Your final question comes from the line of Jim Suva of Citi. Jim Suva - Citigroup Inc: Since a lot of the questions have been asked already about the restructuring and that, I thought maybe I'd focus on a different item, and that is on the carrier relationships. Has there been pressure on your monthly carrier ARPU pressure or, importantly, the carrier certification changes about getting things technically through to carriers? It just seems like other handset vendors are pumping through products left and right and getting them certified. Or is just BlackBerry 7.0 just that much more complex? And why can we not expect that to happen again with QNX? What's going on with the carrier relationships?
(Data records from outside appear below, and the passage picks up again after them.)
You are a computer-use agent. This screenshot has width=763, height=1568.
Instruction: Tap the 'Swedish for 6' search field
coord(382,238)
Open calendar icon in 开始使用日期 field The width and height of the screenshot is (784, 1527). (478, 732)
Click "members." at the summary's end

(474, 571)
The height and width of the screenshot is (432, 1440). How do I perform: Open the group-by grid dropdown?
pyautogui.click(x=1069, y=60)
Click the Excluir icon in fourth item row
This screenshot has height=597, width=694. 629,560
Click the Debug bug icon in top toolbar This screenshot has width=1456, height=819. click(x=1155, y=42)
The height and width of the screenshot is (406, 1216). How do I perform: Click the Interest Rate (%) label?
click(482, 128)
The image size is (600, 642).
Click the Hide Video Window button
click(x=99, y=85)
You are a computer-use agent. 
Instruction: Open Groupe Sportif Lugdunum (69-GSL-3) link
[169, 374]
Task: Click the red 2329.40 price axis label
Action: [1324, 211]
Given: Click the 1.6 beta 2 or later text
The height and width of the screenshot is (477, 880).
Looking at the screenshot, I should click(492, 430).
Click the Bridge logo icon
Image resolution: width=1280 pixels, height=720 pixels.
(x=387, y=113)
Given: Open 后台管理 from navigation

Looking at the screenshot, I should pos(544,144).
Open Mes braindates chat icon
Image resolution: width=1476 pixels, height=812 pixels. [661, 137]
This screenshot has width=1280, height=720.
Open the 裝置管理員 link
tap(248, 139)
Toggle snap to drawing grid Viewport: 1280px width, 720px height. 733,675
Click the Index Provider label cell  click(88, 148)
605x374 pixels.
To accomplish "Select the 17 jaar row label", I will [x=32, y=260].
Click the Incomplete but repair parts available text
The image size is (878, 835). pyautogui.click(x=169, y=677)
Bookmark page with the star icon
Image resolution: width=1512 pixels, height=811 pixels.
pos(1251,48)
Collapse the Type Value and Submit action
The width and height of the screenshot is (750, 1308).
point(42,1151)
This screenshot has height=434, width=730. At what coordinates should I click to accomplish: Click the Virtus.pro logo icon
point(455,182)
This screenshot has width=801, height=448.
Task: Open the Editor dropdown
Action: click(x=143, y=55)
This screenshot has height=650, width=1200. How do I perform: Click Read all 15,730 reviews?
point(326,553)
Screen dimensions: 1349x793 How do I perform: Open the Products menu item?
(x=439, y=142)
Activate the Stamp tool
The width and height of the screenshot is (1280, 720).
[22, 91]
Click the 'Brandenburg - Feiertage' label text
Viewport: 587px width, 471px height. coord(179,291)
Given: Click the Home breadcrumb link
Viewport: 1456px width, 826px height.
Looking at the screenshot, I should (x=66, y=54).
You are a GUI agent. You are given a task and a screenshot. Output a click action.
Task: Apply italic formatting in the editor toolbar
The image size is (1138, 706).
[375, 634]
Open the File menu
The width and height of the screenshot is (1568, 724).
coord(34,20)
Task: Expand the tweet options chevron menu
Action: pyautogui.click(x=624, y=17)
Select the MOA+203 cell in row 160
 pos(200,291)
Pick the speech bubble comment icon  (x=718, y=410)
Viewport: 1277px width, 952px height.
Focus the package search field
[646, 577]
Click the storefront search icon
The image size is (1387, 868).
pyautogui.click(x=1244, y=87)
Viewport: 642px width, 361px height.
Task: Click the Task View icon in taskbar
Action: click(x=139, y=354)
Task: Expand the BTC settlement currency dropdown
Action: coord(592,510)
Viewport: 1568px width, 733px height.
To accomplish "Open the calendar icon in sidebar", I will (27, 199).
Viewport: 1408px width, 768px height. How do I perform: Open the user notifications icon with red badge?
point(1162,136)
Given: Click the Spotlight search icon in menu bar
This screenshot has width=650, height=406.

Well, to answer that question -- I thought I answered that, but let me try and describe it. So the thing that happened was we went to a new platform, an upgraded platform that provided far more powerful performance and graphics capability and high-resolution screen and HD video and a whole bunch of other things. And that was a new platform. And so we had to -- when we got into certification, we discovered new problems that weren't there in our previous platform. And that's really one of the things that delayed us. What's interesting, though, is that because of this -- because we've standardized on this platform and we're using it across our high-end products and much of our mid-tier products, what's that done for us is allowed us to create the largest certification program in our history. So we literally were able to get all these products into certification across 23 carriers around the world and the U.S. So I mean, that's the thing that is really the big achievement for us. I mean, we've grown as an organization. We've become experts at producing these kinds of products and get through certification. And so we've been able to bring all that experience and talent and process to bear on this, and I think it's been very, very successful now that we've gotten into certification and we've gotten through those last-minute unexpected issues we had with the new platform.
Ladies and gentlemen, this does conclude the question-and-answer session. Ms. Ebbs, please continue.
Thank you. Thanks for joining us today. There will be a replay of the call available on our website at rim.com/investors. Thank you.
Ladies and gentlemen, this concludes the conference call for today. Thank you for your participation, and you may now disconnect your lines.